Note that OIS only helps with a shaky camera, not a shaky or fast-moving subject. So if you’re thinking OIS would help you get better shots of your running pet, it won’t.
OIS against EIS
OIS should not be confused with EIS (Electronic Image Stabilization), which may sound like a digital implementation of the same technology, but is actually a completely different technology. EIS is used to record video and works by shaking the various frames of a video to compile what appears to be more stable footage with reduced jitter.
In fact, it is possible that the same camera has OIS and EIS support, OIS for photos and EIS for videos, as we see in the main camera of the Nothing phone (1), for example.
Types of ISO
OIS mechanisms are achieved by using a combination of electromagnets, gyroscopic sensors, and rotors to allow the lens or sensor itself to change its angle when an image is taken. The lens movement mechanism is used in larger cameras and since they involve lens movement, this mechanism requires some distance between the lens and the sensor. The result is a sharper image as the image remains constant on the sensor as the lens moves. However, due to the space required, such a mechanism is not often seen in smaller devices such as phones.
The other type of OIS implementation involves sensor movement. This requires relatively much less space, allowing such a setup to exist in smartphone camera setups. However, this results in lower quality images compared to the moving lens mechanism.
How does it work
As we mentioned earlier, optical image stabilization works by using a complex yet compact mechanism of sensors, electromagnets, and rotors. These components help shake out the sensor, which is usually tethered to the rest of the phone by small spring-like structures, allowing it to move to a certain extent.
When your hand shakes while taking a photo, the phone, and therefore the camera settings, shake with it. Sensors in an OIS mechanism quickly detect the direction of movement when this happens and send signals to electromagnets which can now move the sensor as desired.

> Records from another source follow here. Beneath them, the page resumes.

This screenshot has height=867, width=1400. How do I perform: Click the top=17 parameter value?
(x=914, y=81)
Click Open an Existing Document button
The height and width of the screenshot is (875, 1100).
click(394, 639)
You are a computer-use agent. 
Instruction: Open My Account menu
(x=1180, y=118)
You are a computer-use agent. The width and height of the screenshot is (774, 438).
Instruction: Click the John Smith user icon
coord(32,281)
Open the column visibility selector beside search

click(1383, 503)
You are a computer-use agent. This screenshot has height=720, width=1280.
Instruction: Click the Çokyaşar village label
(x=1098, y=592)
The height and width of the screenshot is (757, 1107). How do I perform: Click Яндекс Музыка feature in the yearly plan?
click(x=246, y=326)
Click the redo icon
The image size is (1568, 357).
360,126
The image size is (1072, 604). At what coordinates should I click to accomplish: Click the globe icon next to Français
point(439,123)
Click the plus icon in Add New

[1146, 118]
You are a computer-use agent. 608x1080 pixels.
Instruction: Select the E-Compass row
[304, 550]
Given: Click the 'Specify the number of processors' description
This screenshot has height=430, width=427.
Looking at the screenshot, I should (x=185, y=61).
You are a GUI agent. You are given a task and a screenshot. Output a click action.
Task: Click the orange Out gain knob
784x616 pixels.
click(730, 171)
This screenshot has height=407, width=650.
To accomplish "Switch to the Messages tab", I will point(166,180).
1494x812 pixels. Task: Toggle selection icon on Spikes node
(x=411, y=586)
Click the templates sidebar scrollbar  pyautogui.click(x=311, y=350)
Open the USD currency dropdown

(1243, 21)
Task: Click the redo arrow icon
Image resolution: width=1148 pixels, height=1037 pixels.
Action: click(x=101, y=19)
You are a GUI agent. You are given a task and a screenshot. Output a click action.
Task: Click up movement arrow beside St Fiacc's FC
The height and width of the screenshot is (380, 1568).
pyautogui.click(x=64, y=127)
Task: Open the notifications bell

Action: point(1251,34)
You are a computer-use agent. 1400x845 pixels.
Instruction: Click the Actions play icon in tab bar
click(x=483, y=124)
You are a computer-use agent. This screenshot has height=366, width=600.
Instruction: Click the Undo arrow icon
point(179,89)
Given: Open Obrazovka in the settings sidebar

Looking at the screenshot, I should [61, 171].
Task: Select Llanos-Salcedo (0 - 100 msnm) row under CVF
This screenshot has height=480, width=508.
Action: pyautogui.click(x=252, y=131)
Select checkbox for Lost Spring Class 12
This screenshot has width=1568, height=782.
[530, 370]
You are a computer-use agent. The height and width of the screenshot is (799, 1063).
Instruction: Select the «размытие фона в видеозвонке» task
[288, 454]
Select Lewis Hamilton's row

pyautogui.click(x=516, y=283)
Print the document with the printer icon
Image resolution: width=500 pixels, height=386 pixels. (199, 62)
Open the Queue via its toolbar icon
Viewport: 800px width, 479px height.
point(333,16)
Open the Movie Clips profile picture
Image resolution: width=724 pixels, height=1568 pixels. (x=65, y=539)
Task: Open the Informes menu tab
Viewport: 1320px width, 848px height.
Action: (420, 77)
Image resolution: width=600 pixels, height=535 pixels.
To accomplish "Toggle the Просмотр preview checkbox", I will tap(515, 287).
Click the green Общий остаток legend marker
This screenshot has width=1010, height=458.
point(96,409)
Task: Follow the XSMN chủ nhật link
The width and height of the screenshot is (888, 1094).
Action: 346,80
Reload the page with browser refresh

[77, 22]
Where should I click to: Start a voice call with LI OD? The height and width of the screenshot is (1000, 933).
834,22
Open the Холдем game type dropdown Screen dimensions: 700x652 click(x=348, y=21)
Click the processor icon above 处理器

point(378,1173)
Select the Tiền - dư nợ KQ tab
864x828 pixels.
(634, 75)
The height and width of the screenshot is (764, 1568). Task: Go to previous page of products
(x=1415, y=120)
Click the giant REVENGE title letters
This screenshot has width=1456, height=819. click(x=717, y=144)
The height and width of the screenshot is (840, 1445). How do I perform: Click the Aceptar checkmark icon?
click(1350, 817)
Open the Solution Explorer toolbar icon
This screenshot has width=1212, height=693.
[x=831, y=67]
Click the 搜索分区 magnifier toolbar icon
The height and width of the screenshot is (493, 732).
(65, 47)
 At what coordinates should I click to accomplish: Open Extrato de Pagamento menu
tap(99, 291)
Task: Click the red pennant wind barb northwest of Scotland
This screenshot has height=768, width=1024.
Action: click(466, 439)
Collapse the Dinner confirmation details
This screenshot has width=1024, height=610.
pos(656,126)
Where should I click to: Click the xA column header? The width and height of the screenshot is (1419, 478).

When your camera shake moves in one direction, either horizontally or vertically, the electromagnets push the sensor in the opposite direction to compensate. This allows the sensor and image to remain relatively free of movement to a certain extent, relative to each other.
Watch this video of an eagle steadying its head to keep its sights on prey. Head stabilization is key for birds such as eagles and owls to hunt prey, as shaking could mean a momentary loss of vision and prey escaping.
An OIS camera sensor will similarly move within the body of the phone to compensate for horizontal and vertical movement. As you might have guessed, this works only for small movements, so an OIS camera won’t save your footage if your hand is moving and not just shaking. While the technology helps stabilize your photos and gives you cleaner shots, you’ll still need stationary arms to get the most out of your OIS-enabled smartphone camera.